* Written request
Render each line of the entries below as a numbered list, omitting any blank lines.

* Records provided
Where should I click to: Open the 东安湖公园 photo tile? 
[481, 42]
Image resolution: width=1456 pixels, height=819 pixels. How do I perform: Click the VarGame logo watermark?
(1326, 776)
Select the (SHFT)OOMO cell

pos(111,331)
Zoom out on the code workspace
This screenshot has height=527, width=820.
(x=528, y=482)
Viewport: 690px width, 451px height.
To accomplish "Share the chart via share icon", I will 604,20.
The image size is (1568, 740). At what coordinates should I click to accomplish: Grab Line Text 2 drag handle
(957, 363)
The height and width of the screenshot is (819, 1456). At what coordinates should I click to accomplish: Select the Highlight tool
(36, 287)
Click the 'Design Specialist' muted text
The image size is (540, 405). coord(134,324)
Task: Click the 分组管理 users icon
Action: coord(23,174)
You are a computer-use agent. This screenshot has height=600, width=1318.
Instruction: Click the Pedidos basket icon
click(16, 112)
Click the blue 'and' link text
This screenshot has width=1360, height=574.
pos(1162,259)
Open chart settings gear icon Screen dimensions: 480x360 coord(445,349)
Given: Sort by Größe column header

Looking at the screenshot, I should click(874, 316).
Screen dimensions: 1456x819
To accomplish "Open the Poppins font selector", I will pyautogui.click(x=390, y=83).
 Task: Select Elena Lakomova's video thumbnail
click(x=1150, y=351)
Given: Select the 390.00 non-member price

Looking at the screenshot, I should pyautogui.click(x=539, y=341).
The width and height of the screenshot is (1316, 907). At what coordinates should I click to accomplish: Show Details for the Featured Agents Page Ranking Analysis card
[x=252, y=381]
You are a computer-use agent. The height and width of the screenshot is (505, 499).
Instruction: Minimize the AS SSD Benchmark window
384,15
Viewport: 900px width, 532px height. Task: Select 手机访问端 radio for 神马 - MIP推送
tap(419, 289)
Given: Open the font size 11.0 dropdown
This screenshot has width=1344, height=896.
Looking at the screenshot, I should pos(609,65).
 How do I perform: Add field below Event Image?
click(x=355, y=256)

* Finished answer
1. Where should I click to: Open the 东安湖公园 photo tile? 
2. [481, 42]
3. Image resolution: width=1456 pixels, height=819 pixels. How do I perform: Click the VarGame logo watermark?
4. (1326, 776)
5. Select the (SHFT)OOMO cell
6. pos(111,331)
7. Zoom out on the code workspace
8. This screenshot has height=527, width=820.
9. (x=528, y=482)
10. Viewport: 690px width, 451px height.
11. To accomplish "Share the chart via share icon", I will 604,20.
12. The image size is (1568, 740). At what coordinates should I click to accomplish: Grab Line Text 2 drag handle
13. (957, 363)
14. The height and width of the screenshot is (819, 1456). At what coordinates should I click to accomplish: Select the Highlight tool
15. (36, 287)
16. Click the 'Design Specialist' muted text
17. The image size is (540, 405). coord(134,324)
18. Task: Click the 分组管理 users icon
19. Action: coord(23,174)
20. You are a computer-use agent. This screenshot has height=600, width=1318.
21. Instruction: Click the Pedidos basket icon
22. click(16, 112)
23. Click the blue 'and' link text
24. This screenshot has width=1360, height=574.
25. pos(1162,259)
26. Open chart settings gear icon Screen dimensions: 480x360 coord(445,349)
27. Given: Sort by Größe column header
28. Looking at the screenshot, I should click(874, 316).
29. Screen dimensions: 1456x819
30. To accomplish "Open the Poppins font selector", I will pyautogui.click(x=390, y=83).
31.  Task: Select Elena Lakomova's video thumbnail
32. click(x=1150, y=351)
33. Given: Select the 390.00 non-member price
34. Looking at the screenshot, I should pyautogui.click(x=539, y=341).
35. The width and height of the screenshot is (1316, 907). At what coordinates should I click to accomplish: Show Details for the Featured Agents Page Ranking Analysis card
36. [x=252, y=381]
37. You are a computer-use agent. The height and width of the screenshot is (505, 499).
38. Instruction: Minimize the AS SSD Benchmark window
39. 384,15
40. Viewport: 900px width, 532px height. Task: Select 手机访问端 radio for 神马 - MIP推送
41. tap(419, 289)
42. Given: Open the font size 11.0 dropdown
43. This screenshot has width=1344, height=896.
44. Looking at the screenshot, I should pos(609,65).
45.  How do I perform: Add field below Event Image?
46. click(x=355, y=256)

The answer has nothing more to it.